Fig. 1 shows the major cost buckets associated with running a public cloud service. As a user my interest is highlighted by the green hexagons - when the cloud provider invests in IT hardware, reliability engineering, and better management software. The cloud provider wants to maximize profit and reduce the cost of capital (e.g. by amortizing hardware and software costs over a longer period). Clearly the user’s benefit is not fully aligned with the cloud provider’s bottomline.

Since no public cloud provider was going to give me a breakup of how much they spend on each hexagon, I decided to compare single vCPU VM offerings of a few well known cloud providers - AWS, Google Compute Engine, Linode, and Azure - in order to get an idea of where my money goes when I buy VMs from them.
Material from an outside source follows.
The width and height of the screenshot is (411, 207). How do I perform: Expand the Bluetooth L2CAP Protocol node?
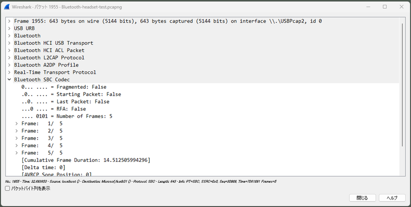pos(9,58)
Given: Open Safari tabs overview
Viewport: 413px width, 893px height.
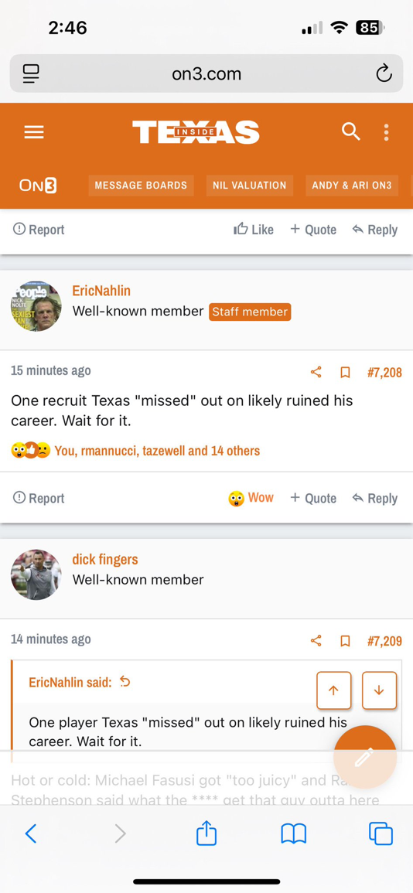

I analyzed their performance against standard, repeatable and transparent tests and then normalized the measured performance with the retail per-hour cost of these VMs.

Before I begin, I should also state that harder-to-quantify benefits, such as reliability and intuitive/feature-rich management interface software (such as GUIs/APIs etc.) are also vital, although it is hard to measure and compare those features objectively. My thinking is that these features are now table stakes in the great public cloud computing games, and any public cloud provider would soon be out of business if they came up consistently short on these fronts.

The Contestants

Meet our VM contestants (prices shown are current as of April 2018):

Provider/VM type	Notable specs	$USD/hour	Notes & Links
Google GCP/n1.standard.1	1 vCPU, 3.7GB RAM	$0.048	Pricing; us-east1-b
Linode 2GB	1 vCPU, 2 GB RAM	$0.015	Pricing; Newark, NJ, USA
Amazon AWS t2.small	1 vCPU, 2GB RAM	$0.073	Pricing; unlimited burst; us-east-1
Amazon AWS m3.medium	1 vCPU, 3.75 GB RAM	$0.067	Legacy generation; us-east-1
MS Azure Standard F1s	1 vCPU, 2 GB RAM	$0.05	Pricing; US East

These VMs were chosen because they have a single vCPU and have similar specs. The astute reader may notice the difference in RAM-size, this is simply because a T-shirt size with the same amount of RAM is not available across all the providers. I know I have left out plenty of capable cloud providers here. I intend to expand my test bench to include more cloud providers in the coming months (IBM, Oracle, Rackspace, Digital Ocean, Alibaba, etc. ); if you are a cloud provider then feel free to reach out to discuss how we can accelerate this.

My first thought was that these VMs should perform similarly; their descriptions are so similar. I knew there are noisy neighbor and shared infrastructure variables in public cloud but I hoped that after statistical averaging the measured vCPU performance would be roughly the same, at least when I normalized with respect to the cost. This would be a reassuring result, because I have seen many IT decision makers assume that similar VM specs across cloud providers are roughly equivalent. But are they really comparing apples-to-apples when the compare the similar “looking” VMs, such as the ones in the table above?

Test Methodology

I chose a fairly well known linux stress testing tool called stress-ng to run a series of tests on the VMs. The tool provides 100s of different tests to exercise the CPU, memory, caches, IO etc. These tests work by performing a specific sequence of operations to create a result and then measuring the rate (e.g. computing a square root of 1000 floating point numbers). My approach was to choose a small subset of the tests, and for each test record the number of times the operation could be repeated in a fixed time duration. From here I was able to get the rate of performing the operation(s) (e.g. VM was able to do 450,000 square root operations in 60 seconds, so the rate was 7500 operations/second).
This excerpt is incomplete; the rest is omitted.